## Aim of the exercise
Rewrite only the part of the material that runs from its start through the line containing "pyautogui.click(x=528, y=245)", both ends included and requests kept. Scale every coordinate in the answers by 2.35, rounding to whole numbers with halves rounded up.

[Dataset rows]
☆ ☆ ☆ ☆ ☆

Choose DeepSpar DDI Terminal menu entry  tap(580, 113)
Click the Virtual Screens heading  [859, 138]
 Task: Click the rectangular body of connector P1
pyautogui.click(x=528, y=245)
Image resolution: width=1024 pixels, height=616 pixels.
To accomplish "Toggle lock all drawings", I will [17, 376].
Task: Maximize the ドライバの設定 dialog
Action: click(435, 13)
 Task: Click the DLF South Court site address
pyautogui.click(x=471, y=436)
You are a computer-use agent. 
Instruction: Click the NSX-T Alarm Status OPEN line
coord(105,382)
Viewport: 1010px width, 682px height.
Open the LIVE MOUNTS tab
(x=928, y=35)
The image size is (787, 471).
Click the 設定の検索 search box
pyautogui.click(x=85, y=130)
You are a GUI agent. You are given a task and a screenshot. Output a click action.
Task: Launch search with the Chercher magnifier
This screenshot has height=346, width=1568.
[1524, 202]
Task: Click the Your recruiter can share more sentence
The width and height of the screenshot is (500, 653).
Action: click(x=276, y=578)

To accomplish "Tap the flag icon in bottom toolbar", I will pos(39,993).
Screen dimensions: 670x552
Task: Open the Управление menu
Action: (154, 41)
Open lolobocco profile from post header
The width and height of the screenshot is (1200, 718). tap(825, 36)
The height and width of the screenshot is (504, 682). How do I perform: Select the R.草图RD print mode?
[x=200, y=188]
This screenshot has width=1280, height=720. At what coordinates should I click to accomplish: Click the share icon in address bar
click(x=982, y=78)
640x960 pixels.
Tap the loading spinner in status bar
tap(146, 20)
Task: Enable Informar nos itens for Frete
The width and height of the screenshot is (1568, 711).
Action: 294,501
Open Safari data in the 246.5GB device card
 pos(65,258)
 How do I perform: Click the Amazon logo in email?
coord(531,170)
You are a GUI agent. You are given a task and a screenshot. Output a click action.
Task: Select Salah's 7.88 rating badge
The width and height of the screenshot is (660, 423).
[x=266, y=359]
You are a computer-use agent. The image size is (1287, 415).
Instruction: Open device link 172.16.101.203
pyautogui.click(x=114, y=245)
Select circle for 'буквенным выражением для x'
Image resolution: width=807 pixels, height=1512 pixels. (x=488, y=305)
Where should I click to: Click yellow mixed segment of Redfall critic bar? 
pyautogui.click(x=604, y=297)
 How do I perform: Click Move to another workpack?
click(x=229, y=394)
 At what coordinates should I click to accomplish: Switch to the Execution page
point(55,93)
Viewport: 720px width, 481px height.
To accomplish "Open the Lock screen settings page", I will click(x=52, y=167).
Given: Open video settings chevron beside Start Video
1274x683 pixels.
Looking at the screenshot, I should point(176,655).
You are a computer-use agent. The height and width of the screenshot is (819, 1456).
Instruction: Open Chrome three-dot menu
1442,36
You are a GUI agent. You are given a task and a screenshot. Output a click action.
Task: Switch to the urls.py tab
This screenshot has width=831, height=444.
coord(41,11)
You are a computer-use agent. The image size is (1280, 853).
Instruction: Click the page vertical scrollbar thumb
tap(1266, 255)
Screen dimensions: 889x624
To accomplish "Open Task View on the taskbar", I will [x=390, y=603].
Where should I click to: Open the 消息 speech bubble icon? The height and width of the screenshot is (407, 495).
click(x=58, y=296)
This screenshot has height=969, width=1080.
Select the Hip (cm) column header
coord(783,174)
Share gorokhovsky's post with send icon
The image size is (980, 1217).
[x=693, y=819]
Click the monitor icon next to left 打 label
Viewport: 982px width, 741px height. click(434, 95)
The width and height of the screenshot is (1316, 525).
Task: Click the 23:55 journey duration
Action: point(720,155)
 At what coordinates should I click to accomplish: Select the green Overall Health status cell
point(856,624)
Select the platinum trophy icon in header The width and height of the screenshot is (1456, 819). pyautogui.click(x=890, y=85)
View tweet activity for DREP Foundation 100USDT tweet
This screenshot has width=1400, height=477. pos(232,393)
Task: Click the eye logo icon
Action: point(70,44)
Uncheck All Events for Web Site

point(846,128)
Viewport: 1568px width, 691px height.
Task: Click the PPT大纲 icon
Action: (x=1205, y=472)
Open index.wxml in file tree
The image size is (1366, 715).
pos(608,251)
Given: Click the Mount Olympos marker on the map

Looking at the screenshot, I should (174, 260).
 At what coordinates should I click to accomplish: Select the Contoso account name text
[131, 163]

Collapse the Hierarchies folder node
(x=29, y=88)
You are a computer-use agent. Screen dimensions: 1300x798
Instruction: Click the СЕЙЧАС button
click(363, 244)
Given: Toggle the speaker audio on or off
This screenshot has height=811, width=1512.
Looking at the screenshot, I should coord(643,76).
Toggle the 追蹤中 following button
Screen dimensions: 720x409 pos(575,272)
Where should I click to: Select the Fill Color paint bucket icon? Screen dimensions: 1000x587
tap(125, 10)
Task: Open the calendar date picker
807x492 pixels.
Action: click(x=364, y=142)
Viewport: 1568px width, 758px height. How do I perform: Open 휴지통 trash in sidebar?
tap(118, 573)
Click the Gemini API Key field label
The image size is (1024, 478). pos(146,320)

☆ ☆ ☆ ☆ ☆

## Exercise answer
Choose DeepSpar DDI Terminal menu entry  tap(1363, 266)
Click the Virtual Screens heading  [2019, 324]
 Task: Click the rectangular body of connector P1
pyautogui.click(x=1241, y=576)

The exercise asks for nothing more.